I enjoyed the more academic essays less. This was not because they were not well written, but because they were history and as a historian I was unfamiliar with the literature with which they are in dialogue. In other words, these weren't speak-to-your-soul essays, they were well-researched historical arguments. Many of them were interesting, and I enjoyed reading them, but I already can't remember a lot of what they said since early Church history is out of my area of expertise. They're written to be accessible to non-historians, so I think most readers who are interested enough to try to read history in the first place will find these enjoyable.
I bought this book at the Mormon History Association conference last month and devoured it. It is a series of essays by the award-winning historian from Columbia, Harvard, and Claremont who usually writes on 18th century America. Bushman is best known in Mormon circles for his Joseph Smith biography, “Rough Stone Rolling”. He is best known in all circles for his book “From Puritan to Yankee,” which won the Bancroft prize. The guy has credentials. Each essay is a peek into how he reconciles his devout religious beliefs with the fundamentally skeptical academic world in which he thrives. For someone like me, who is always working on some internal reconciliation project, this peek was breathtaking. “I have remained a believing, practicing Latter-Day Saint to this day while knowing that my belief and practice are an offense to modern thinking,” he writes in the Introduction. Hey, you had me at believing! “Students should sense the immense pleasure of pursuing knowledge and know its pride, its rigor, its confusion, and its reassurances.” I enjoyed every essay for a different reason. Some of my favorites had to do with skeptics, refinement and “the little, narrow prison of language.”
Five stars is not enough to rate how good this book is. It's a collection of mind-stretching, fascinating, well-written and researched articles by historian Richard L. Bushman given or written at different phases in his life. One article tells of his journey to faith, about why he believes despite being unable to give an objective, scientific proof. Another talks about the dilemma of historians and the idea of writing objective history. Another article discusses the tradition of hate that motivated the Lamanites in the Book of Mormon. Another article looks at the politics of the Book of Mormon people, and another looks at Joseph Smith's conception of space--the geography of a city, the movement of people. Yet another one looked at our ideas of refinement and culture and asks if Joseph Smith was a gentleman. I loved the ideas and thoughts and questions that Bushman raised. I can't praise this book enough! Really good stuff.

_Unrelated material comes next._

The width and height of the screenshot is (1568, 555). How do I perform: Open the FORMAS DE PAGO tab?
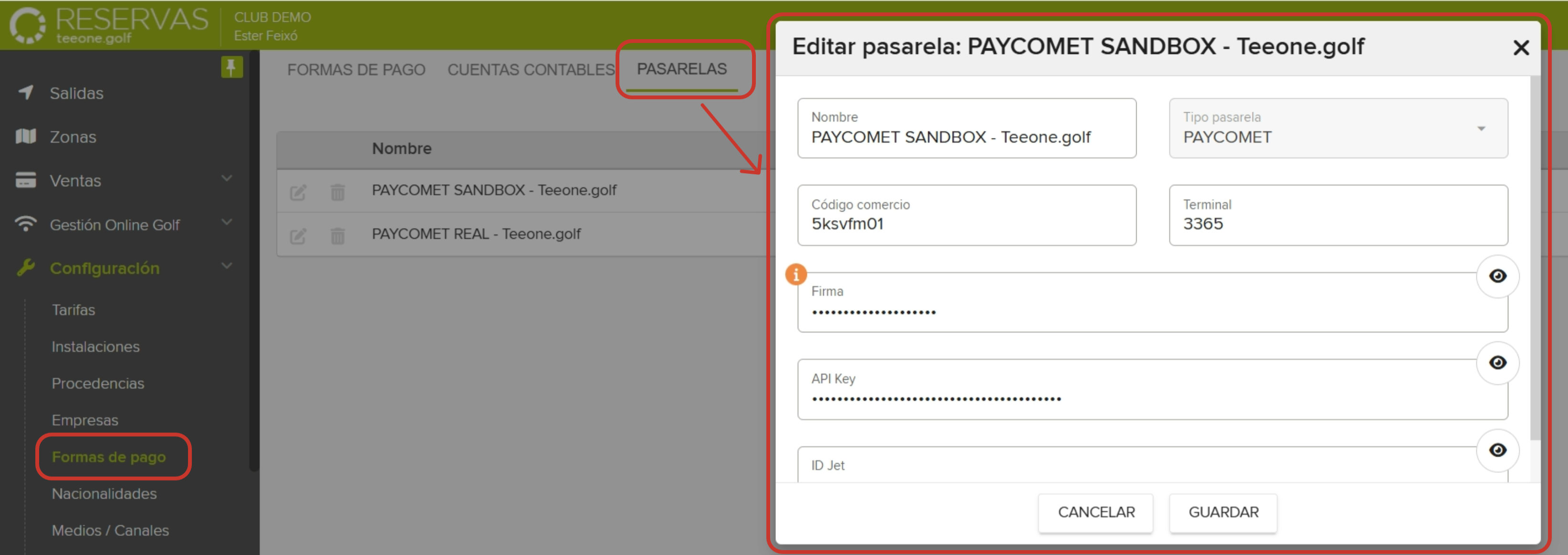356,69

I loved this book. Bushman is a meticulous scholar who writes with clarity and passion. My first experience with Bushman was when I read Joseph Smith and the Beginnings of Mormonism. I learned so much from reading that book that I searched for other things by this author. I settled on this book. In this collection of essays Bushman grapples with a variety of topics including belief, Mormon history, and Joseph Smith and culture. Not only is each essay carefully crafted and well documented but it presents interesting facts and knowledge that I found compelling. I loved that he writes for both believers, like me, and to non-believers. At the end of this book, he writes in an afterword why it is important to address both audiences. Without hesitancy, I would recommend this book to anyone who is interested in Mormonism, both believers and non-believers.

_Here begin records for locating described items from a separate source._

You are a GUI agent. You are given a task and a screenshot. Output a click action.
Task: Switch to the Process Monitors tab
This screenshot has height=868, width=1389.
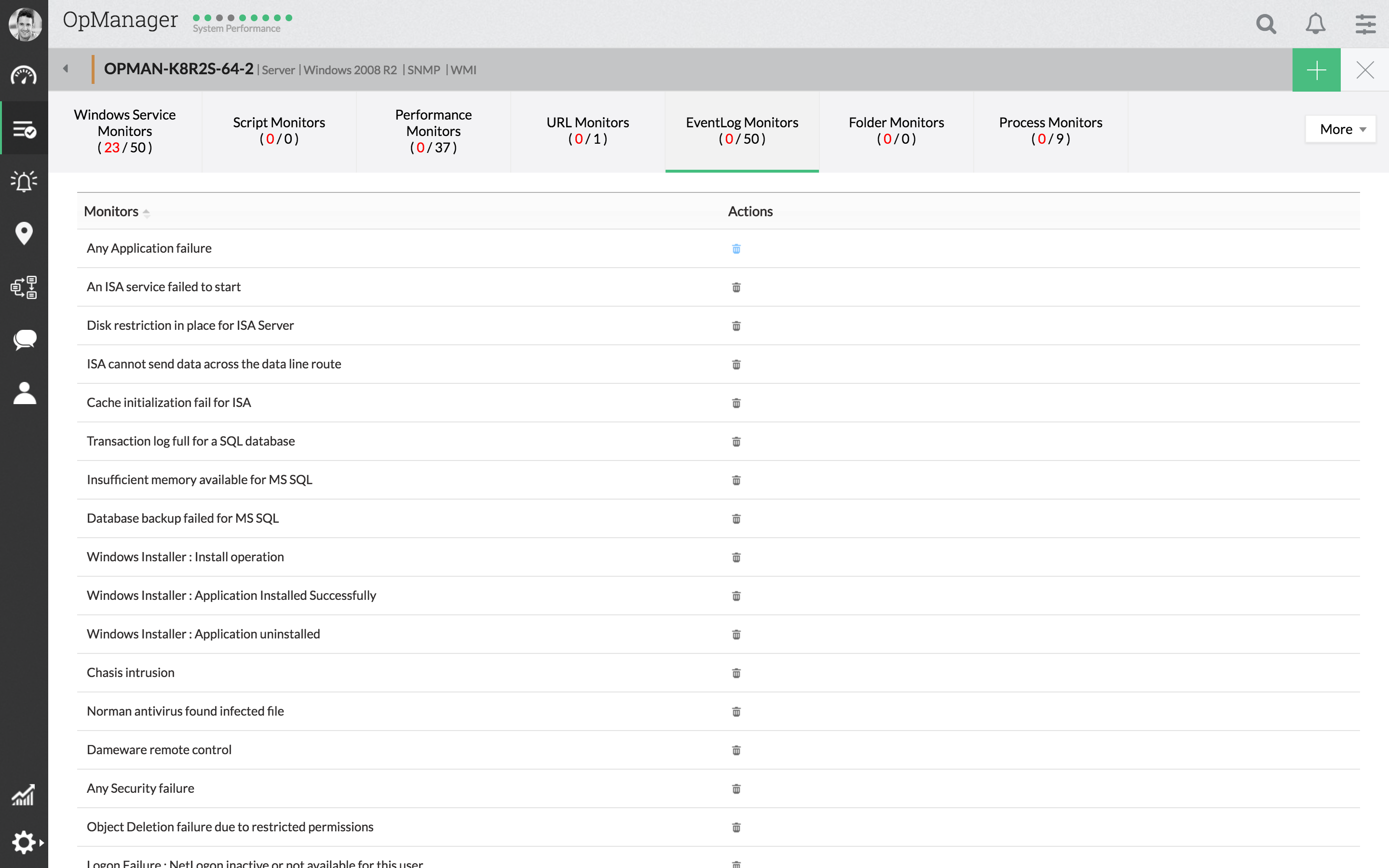pos(1050,130)
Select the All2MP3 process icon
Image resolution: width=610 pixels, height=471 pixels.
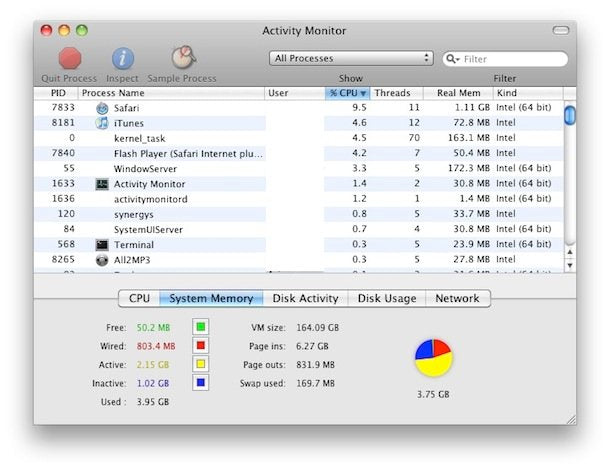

Bushman is the dean of historians of Mormonism; his Rough Stone Rolling is the definitive history of Joseph Smith, and in my opinion is a model of how a serious historian and believer can straddle the two worlds of intellect and faith. This volume is a collections of essays drawn from across Bushman's long career that addresses a range of fascinating topics on Joseph and the Book of Mormon. The strength of his approach is that he is that Bushman brings formidable historical skills and a sharp intellect to the table in illustrating the rich complexity of the Mormon experience. Whether you are a believer or not, this is an essential book for understanding early Mormonism, and a chance to see a master historian at work.
I had just finished reading Bushman's Rough Stone Rolling, and what I found lacking in that book, this book provided for me. I wanted to know what "Richard Bushman" thought about the findings presented in the book and how he navigated the world of Mormon historiography as a believing Latter-day Saint. For, as he said, "The real downside to writing dialogically is that my history seems a little detached to both audiences. I seem to fall short, neither confirming the traditional Mormon view nor making the exciting connections with American culture that secular historians expect. My history lacks a little something. It seems a trifle emaciated" (pg. 281). I found these essays honest and revealing and enjoyed each one immensely.
What fascinates me about this book is that many of these essays were essentially sitting in Bushman's files. Unpublished. Unknown. Under-appreciated. Did he have any idea how much we needed them? Did he have any idea how important they are to a religious society and an historical society who for far too long have found proof texts within complex works to justify theses driven by ulterior motives? Bushman is one of those rare historians who feels compelled to look at a complex whole and try to tell the truth. Though he recognizes that this larger truth will always be incomplete and potentially incorrect, Bushman is driven by the data. He does not believe in outliers that can be ignored or facts that can be explained away. Every source, every text, every question must be accounted for.
Pretty good. His essay on the Social Dimensions of Rationality is definitely worth a read. I liked this excerpt:
"We all have our tribes. The desire to form tribes, to join tribes, to triumph within our tribes drives and shapes our scholarship. Every form of discourse, every rationality is rooted in a society and serves social purposes. However much we enjoy the pursuit of truth for its own sake, these social purposes are preeminent."
He makes this observation in relation to Mormon apologetic writing. But he applies it to the scholarship found in the academy as well. Powerful insight, IMHO.
I enjoyed this collection of essays. It gave me a better understanding of Bushman, the author of Rough Stone Rolling. It was interesting to see how the author balances his faith and hos role as a historian. I particularly enjoyed the reading about the manner he dealt with doubts and questions that arise in his life.
These essays are excellent. They cover some of the largest issues facing LDS scholars and provide enormous insight into the historiography of Mormonism. I - predictably - enjoyed the chapter where Bushman compares Nauvoo to Chicago. He frames it as a dichotomy between religious cities and market-based cities, with plenty for urban planning historians to think about.
These essays are fantastic. Confession: I skipped most of them because they were repeats or earlier versions of parts of Rough Stone Rolling, which I've read. But the first and last sections were fantastic. I'll keep a copy of the second one to share with my sons when they are college-age. So glad I read this, and so glad the church has Richard Bushman.
This is the perfect book for anyone with troubling questions regarding Church History. This, however, is not a list of questions and apologetic answer, but a memoir by noted historian and active Church-man Richard Bushman. Here in a series of essays Bushman describes struggles and coming to terms with them. I recommend it for investigators and Church history enthusiasts alike.
Some essays are very personal and provide much appreciated insight into a Man who, like me, is not afraid of inquiry or a couple of doubts.
His approach to history is equally appreciated. His awareness of his own biases allows him to draw very near to objectivity and achieving goals that were established from the beginning.
Bushman is an intellectual force to be reckoned with. I greatly admire the work he does on early church history and Joseph Smith. It's insightful, balanced, and incredibly interesting. His essays on belief in academia were especially good.
Fascinating read. A series of essays; it provides some great contextual history for the beginning of the church, the translation of the Book of Mormon etc.